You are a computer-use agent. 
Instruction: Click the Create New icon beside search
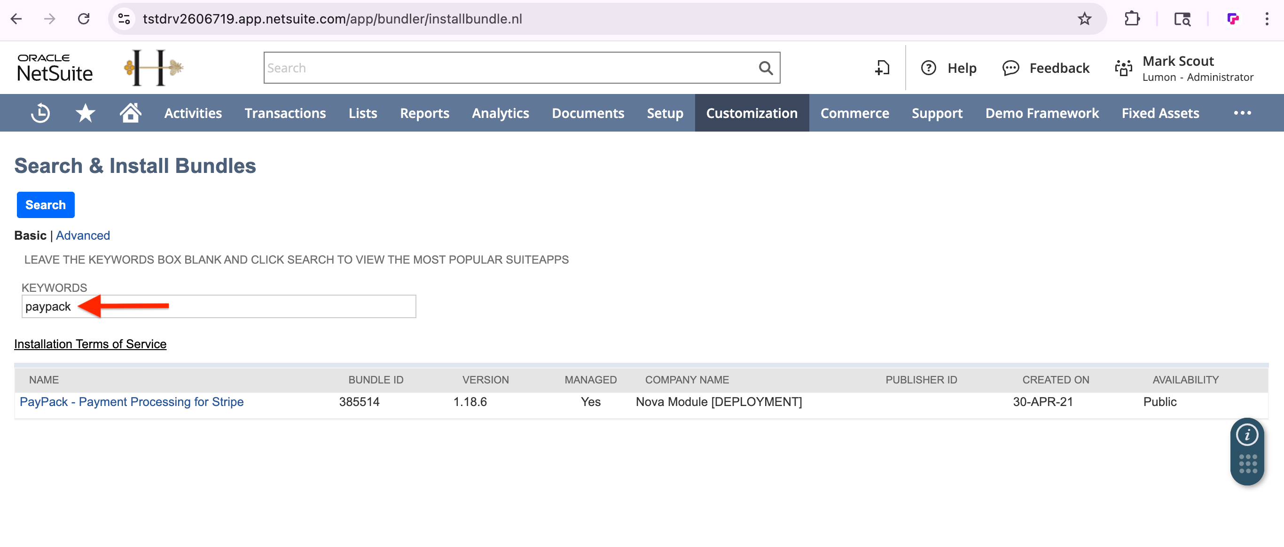(882, 68)
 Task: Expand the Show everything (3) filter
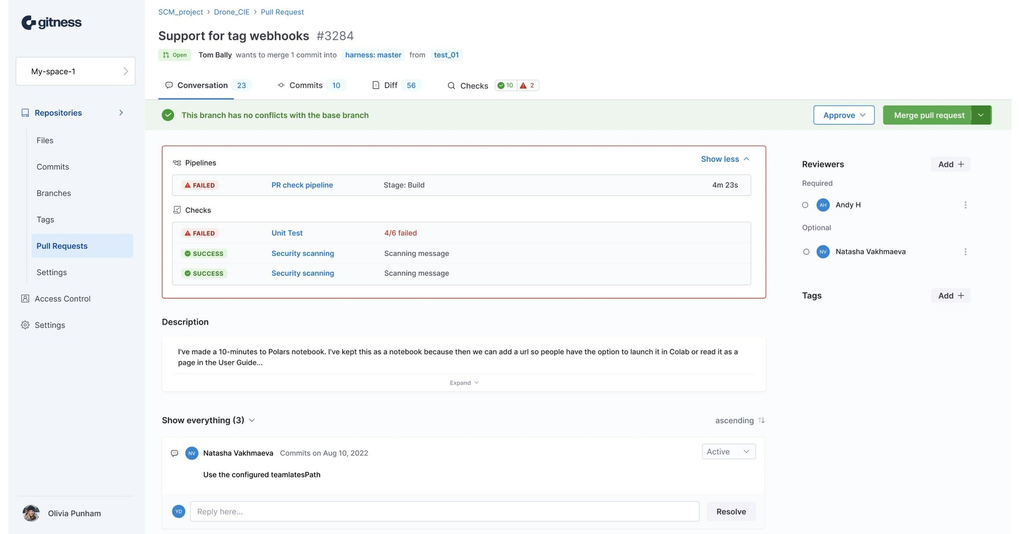(x=208, y=421)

++++

Required work: Each line of the data is to be duplicated exactly; pictures stay out of the copy.

Result for this exercise:
You are a computer-use agent. 
Instruction: Click the Create New icon beside search
(882, 68)
 Task: Expand the Show everything (3) filter
(x=208, y=421)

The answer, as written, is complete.